いやいや、落ち着け私。今は月が出ていないとはいえ、この前の戦闘を見る限り、私では絶対に勝てない。戦っても勝てない以上、彼女の真意を聞き出すのだ。
「ここに来た目的は何? アルフさんに会いにきたの?」
「うーん。それは違うかもね。ただ、これだけは教えてあげる。私はね、私達の故郷に戻って私の仲間を待ってたの。私の様に生き返っていたら、そこに来るんじゃないかって」
そう言えば、あの時ルネディは言っていた。動ける様になったら探しに行こうと。確か——。
「それって、マルティやメルっていう人?」
「そう!もしかして、リナ、会ったのかしら!?」
「……ううん。あの時あなたから聞いただけ。会ってないよ」
ルネディは「そう」と言い、哀しそうな顔をする。いけない、同情するな。この人は誠司さんの、敵だ。

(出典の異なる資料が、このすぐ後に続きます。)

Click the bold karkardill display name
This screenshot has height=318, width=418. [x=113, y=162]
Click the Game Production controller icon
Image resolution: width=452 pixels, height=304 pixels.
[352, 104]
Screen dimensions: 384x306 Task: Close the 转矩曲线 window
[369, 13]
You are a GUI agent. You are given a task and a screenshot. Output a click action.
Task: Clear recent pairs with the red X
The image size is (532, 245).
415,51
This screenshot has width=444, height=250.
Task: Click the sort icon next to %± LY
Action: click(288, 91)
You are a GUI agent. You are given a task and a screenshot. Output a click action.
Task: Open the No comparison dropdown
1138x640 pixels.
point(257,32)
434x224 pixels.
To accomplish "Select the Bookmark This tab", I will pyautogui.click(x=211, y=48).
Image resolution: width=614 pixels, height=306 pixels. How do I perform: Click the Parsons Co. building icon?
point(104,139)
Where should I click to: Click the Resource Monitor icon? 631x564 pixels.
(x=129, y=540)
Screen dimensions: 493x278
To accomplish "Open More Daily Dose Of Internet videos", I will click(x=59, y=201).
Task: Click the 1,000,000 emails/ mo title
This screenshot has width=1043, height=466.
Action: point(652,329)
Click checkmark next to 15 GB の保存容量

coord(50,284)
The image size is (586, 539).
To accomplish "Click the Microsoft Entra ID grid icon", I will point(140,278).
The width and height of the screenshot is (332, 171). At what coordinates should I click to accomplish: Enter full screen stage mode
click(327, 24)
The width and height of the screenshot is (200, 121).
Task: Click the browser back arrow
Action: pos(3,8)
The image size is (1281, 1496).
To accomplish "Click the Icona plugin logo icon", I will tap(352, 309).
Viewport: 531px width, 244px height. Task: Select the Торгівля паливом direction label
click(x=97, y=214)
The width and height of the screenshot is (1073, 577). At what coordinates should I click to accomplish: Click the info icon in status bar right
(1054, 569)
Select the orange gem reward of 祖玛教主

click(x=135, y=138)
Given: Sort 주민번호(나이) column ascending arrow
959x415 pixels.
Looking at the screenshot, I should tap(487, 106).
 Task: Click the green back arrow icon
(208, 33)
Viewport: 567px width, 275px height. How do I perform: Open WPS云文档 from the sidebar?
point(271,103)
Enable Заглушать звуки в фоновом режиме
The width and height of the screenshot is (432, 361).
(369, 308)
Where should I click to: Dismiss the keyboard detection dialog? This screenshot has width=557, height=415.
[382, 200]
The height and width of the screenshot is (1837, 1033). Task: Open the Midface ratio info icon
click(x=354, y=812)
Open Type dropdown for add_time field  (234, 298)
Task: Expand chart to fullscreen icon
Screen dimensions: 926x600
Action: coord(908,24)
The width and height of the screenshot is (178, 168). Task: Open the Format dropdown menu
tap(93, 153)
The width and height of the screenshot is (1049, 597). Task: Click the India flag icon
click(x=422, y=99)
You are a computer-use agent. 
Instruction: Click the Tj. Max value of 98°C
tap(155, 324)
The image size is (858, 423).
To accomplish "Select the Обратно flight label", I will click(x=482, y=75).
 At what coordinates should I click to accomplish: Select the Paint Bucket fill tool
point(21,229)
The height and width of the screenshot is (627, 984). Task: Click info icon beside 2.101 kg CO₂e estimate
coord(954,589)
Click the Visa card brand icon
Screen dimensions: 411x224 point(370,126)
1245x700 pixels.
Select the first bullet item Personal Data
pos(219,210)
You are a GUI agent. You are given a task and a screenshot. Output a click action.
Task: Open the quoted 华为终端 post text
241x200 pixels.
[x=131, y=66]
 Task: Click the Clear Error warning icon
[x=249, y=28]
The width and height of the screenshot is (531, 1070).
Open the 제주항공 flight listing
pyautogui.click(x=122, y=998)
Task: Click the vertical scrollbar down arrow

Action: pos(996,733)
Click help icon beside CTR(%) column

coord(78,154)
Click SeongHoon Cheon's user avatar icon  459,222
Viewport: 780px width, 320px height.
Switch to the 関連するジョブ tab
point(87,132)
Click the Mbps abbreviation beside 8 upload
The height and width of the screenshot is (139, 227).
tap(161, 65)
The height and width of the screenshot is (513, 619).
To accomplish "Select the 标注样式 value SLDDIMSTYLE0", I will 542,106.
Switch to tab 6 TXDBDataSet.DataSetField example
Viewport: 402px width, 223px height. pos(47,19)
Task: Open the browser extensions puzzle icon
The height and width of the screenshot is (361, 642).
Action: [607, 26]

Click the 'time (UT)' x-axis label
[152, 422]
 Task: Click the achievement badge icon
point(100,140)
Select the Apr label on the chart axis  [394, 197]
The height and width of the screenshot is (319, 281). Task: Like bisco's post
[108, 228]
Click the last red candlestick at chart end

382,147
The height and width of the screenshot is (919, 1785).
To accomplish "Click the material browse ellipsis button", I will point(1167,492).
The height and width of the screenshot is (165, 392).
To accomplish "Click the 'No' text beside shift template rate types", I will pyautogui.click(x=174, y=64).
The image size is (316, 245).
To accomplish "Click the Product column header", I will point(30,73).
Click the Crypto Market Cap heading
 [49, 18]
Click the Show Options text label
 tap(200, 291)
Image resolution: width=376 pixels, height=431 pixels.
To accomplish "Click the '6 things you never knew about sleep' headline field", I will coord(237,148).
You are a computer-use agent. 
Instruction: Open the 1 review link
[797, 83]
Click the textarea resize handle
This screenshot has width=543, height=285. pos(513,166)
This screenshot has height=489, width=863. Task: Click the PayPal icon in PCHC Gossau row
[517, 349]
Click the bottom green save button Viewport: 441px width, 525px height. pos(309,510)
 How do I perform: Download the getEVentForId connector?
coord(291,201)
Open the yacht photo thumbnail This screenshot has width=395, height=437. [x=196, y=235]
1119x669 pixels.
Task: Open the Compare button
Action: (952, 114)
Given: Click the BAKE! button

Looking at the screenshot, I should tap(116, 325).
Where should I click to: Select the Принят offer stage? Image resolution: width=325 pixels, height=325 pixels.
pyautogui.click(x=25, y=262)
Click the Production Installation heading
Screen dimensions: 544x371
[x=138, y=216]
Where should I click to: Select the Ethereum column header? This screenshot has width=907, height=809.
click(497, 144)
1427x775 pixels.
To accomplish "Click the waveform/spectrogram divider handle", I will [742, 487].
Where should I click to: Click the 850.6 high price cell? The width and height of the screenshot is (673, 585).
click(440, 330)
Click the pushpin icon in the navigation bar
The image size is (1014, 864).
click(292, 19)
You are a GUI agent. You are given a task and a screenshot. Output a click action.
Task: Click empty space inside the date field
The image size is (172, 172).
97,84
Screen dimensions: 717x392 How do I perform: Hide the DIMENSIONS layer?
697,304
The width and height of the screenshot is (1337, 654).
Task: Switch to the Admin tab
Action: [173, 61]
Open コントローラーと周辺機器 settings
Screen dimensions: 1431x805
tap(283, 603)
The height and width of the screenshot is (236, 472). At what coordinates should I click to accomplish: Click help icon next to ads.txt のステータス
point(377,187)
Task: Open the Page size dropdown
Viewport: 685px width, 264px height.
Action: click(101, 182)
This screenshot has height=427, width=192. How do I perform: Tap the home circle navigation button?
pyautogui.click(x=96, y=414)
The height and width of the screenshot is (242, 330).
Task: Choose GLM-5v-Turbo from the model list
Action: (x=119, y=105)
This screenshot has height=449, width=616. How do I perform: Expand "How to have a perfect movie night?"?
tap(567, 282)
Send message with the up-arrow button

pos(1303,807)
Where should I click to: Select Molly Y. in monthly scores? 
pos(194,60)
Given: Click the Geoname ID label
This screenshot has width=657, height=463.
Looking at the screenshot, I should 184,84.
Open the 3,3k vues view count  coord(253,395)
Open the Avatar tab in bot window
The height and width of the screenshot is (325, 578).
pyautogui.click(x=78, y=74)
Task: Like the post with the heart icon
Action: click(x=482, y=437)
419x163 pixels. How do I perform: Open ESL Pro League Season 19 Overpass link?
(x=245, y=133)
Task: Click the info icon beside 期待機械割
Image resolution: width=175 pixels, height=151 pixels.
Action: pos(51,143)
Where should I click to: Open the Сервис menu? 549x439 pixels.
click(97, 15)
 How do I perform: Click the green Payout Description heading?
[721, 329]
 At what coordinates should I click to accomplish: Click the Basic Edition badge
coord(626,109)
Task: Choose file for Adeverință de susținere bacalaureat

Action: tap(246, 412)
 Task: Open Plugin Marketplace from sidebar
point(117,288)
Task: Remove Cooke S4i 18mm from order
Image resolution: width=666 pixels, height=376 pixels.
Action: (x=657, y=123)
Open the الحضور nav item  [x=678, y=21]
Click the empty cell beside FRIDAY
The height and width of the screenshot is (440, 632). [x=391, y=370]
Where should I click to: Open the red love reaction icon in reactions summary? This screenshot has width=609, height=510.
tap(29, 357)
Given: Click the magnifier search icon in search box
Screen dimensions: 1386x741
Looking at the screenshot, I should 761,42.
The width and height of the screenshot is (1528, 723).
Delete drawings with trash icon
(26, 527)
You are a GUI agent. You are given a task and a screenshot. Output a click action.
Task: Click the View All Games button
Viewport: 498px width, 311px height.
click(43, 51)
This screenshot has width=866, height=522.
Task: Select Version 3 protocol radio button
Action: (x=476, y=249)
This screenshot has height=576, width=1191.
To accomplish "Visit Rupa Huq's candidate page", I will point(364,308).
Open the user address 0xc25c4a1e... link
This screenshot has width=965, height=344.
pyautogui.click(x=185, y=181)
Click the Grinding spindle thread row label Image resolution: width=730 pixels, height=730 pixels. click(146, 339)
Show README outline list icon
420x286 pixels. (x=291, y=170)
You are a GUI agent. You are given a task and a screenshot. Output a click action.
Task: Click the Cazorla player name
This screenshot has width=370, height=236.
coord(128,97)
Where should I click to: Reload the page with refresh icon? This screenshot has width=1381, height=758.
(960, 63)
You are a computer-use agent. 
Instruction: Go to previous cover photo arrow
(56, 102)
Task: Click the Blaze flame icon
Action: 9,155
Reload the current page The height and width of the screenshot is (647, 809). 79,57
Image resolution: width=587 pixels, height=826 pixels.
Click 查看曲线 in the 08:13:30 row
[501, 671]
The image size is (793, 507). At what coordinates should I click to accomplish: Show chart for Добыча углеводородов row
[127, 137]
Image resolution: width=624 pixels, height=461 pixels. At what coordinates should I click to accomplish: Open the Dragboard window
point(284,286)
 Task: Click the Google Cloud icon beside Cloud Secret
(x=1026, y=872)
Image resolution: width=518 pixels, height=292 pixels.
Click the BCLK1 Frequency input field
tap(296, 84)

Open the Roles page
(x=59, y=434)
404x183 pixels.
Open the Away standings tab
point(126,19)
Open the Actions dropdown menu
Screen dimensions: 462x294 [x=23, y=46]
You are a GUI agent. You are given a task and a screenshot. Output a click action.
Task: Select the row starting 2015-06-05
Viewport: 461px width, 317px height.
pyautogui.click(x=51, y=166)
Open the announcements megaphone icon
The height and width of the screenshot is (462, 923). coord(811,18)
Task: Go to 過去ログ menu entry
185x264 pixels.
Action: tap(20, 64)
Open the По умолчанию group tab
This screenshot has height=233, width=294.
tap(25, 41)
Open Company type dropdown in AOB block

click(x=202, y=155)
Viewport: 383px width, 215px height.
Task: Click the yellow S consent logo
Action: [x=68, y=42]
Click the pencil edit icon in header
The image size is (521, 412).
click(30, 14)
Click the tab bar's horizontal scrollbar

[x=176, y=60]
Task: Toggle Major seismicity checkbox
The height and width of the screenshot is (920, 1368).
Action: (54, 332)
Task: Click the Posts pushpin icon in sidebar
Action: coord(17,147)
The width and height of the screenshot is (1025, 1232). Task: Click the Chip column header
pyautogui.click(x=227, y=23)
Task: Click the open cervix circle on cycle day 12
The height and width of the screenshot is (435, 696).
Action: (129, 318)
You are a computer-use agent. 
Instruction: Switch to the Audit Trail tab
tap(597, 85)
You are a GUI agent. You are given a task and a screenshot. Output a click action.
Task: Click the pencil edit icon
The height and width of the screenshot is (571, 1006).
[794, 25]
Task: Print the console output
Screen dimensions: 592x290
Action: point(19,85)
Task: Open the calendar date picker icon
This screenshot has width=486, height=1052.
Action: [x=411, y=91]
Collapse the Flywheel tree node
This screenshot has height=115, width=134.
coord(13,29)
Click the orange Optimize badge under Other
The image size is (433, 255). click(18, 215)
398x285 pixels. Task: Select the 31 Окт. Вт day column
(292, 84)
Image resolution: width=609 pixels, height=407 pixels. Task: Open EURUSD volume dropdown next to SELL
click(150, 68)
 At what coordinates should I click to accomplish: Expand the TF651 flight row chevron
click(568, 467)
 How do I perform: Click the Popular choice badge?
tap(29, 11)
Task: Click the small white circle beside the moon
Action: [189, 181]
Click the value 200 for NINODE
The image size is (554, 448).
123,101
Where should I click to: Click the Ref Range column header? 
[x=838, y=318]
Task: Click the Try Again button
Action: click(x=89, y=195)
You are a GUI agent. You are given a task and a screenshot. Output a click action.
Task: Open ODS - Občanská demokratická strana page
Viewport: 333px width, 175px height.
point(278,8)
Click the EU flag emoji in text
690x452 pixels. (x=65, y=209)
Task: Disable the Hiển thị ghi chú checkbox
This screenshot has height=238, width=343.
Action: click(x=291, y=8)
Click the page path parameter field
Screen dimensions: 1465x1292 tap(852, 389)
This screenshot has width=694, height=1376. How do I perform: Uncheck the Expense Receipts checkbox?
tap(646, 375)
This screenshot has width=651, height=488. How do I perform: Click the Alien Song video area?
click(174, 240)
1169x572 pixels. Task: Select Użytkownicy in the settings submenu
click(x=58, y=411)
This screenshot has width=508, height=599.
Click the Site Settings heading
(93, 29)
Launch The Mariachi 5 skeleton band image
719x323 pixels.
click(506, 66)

「それでね、その場所であてもなく待っていたらその人物が現れて……ここの場所を教えてくれたの。必要な事だからって。そして、私がここに来たらアルフがいたというわけ」
「うん。そして僕は彼女の話相手になっている、という訳さ。どうだい、納得したかい?」
「出来るわけありません。ええと、ルネディ、今から失礼な事を言うけどごめんね」
ルネディは私の言葉に返す事なく、紅茶に口をつける。
「——あの、この人……昔、たくさんの人を苦しめたり殺したりしたと聞きました。別に私が見た訳じゃないんですけど……」
「事実よ」
ルネディは目を瞑りながら私の言葉を肯定する。願わくば聞きたくなかった言葉だ。
「それで、アルフさん。あなたはこの森を救った人として、ルネディのことが怖かったり、憎かったり、怒ったりとかしないんですか?」
アルフさんは「ふむ」と息をつく。
「君はルネディから、何も聞かされていないようだね——」
「やめなさい、アルフ」
ルネディの声色に怒気がはらむ。だが、アルフさんは構わずに続けた。